Elogio da mentira

Dizer a verdade pode até ser uma virtude, mas virtude maior ainda é não dizer sempre a verdade. Quem nunca fez um elogio por pura cortesia que atire a primeira pedra. Os mais eufemistas dizem que contam apenas mentirinhas brancas, que não fazem mal a ninguém. Mas mentira é mentira. Não importa a cor.

Apesar de não sermos educados para mentir, devíamos, ao menos, sofrer julgamento - já que ninguém está imune a isso - mais condescendente quando contamos uma mentirinha. Sim, porque da mentira ninguém escapa: ou o indivíduo é vítima de uma ou é o propagador dela. O que prova que a mentira está sempre presente em nossas vidas, introjetada em todos nós. O que não é tão condenável porque a verdade não seria uma virtude se não existisse a mentira. Então, se uma depende da outra, elas podem coabitar pacificamente um mesmo corpo, ou melhor, um mesmo conjunto de valores morais e éticos sem, necessariamente, se auto-excluírem.

É possível que o vírus mentiri - cientificamente, a mentira deve receber uma nomenclatura similar a essa - já nos seja transmitido em nossa fase uterina pelo cordão umbilical porque aprendemos a mentir desde cedo. Quando bebês ainda. O choro de manha não é nada menos que indicação contrária à realidade. Isto é, mentira não-dita, mas encenada.

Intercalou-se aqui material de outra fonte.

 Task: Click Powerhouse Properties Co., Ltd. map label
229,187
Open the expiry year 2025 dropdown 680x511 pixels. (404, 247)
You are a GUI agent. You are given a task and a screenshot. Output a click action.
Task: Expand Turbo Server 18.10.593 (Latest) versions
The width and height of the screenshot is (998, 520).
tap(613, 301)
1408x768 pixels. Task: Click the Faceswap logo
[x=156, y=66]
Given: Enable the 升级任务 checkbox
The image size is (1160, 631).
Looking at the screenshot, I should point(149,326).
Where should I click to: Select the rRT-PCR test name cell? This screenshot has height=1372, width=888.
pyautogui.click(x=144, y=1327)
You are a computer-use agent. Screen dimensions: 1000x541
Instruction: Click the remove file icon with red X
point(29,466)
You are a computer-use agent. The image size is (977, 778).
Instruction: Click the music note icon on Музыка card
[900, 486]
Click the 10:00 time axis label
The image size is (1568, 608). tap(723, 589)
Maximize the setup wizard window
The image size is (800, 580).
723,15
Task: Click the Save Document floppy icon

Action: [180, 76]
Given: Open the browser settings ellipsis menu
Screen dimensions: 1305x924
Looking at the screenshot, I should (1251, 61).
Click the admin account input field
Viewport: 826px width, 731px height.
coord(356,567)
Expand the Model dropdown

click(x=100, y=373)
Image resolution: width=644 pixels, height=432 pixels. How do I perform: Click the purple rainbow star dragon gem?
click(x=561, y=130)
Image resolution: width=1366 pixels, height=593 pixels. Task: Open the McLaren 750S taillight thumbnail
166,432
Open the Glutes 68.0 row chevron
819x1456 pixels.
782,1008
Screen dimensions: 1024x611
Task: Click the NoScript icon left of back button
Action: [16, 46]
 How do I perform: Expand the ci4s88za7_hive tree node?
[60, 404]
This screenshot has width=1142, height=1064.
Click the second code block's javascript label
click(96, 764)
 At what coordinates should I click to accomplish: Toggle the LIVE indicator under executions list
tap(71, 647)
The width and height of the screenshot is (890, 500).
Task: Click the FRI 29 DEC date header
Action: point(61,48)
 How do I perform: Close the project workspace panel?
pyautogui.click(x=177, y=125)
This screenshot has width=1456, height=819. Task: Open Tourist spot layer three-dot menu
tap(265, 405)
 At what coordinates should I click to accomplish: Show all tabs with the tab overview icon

Ao crescermos um pouquinho mais, aprendemos a fingir. Quando percebemos que uma farsa pode nos render mimos, guloseimas, brinquedos... fingimos que aquele resfriadinho besta é bem mais grave do que os adultos podiam supor. Mais premeditado que a manha, fingimento é uma variação da mentira também.

Ao freqüentarmos a escola, aprendemos a mentir em meio coletivo. Afinal, a função social da escola é essa: prepararnos para o convívio com outras pessoas que não nossa família. Enganamos nossos pais sobre nossas faltas e notas; aprendemos a falar mal do coleguinha, fazendo afirmações infundadas; negamos ter "colado" na prova... Enganar, falar mal sem fundamento e negar a verdade são diversas ações denotadas por verbos, simbolizando mentira, o substantivo.

Na adolescência, começamos a namorar, o que significa acreditarmos que já estamos aptos a fazer tipo, disfarçar emoções, esconder ciúme e jurar fidelidade. Realmente, a mentira possui várias facetas.

No momento em que acreditamos ter alcançado a maturidade - lá pelos catorze, quinze anos -, nos tornamos mais ardilosos. É a fase em que queremos nos assumir como adultos para namorar, sair com a galera para curtir a night e, ao mesmo tempo, avocar nossa condição infantil quando os assuntos em pauta são: trabalho, responsabilidade e pagamento de contas. Puro ardil. Ardileza é a mentira combinada com estratagemas, também conhecida por astúcia.

A omissão merece um parágrafo à parte. Essa é a variação da mentira que nos deixa mais confortáveis. É difícil precisar em que época de nossas vidas ela se infiltra, instalando-se. A ausência de ação nos faz acreditar que não temos responsabilidade com o assunto. Os juristas consideram a omissão como "ato ou efeito de não fazer aquilo que moral ou juridicamente se devia fazer". Logo, a ausência de ação (não-ato) se transforma em ato de não fazer, ou seja, não fazemos e fazemos não fazer?!! Que complexo! E tudo isso sob a égide da moralidade, que nos pressiona e controla, e sob a ótica jurídica, com a qual devemos tomar muito cuidado. Enfim, a omissão não é tão irrelevante quanto aparenta. Parece mais uma armadilha. Nada como a mentira pura e simples.

Depois dos 18 anos, a mentira entra na fase adulta e começa a pesar em nossas costas. E, a partir de então, passamos a ser legalmente responsáveis pelo que fazemos e o que dizemos tem importância maximizada. Mas aí já é tarde demais, devido ao uso exagerado e perpetuado no decorrer dos anos, aquela que é conhecida por ter pernas curtas já está arraigada em nossa personalidade e nos acompanha por todos os ambientes. E assim, à medida que avançamos na idade, nos enroscamos mais na envolvente teia da mentira e retrocedemos na prática de dizer a verdade.

Por tudo isso, devemos aprender a conviver da melhor maneira possível com o que não conseguimos modificar. Ou seja, devemos aprender a mentir de forma mais convincente e com menos culpa porque não adianta tentarmos combater o inevitável. Essa prática pode se tornar um ato libertador. Numa perspectiva darwinista, vivem melhor os que logram mentir com consciência tranqüila.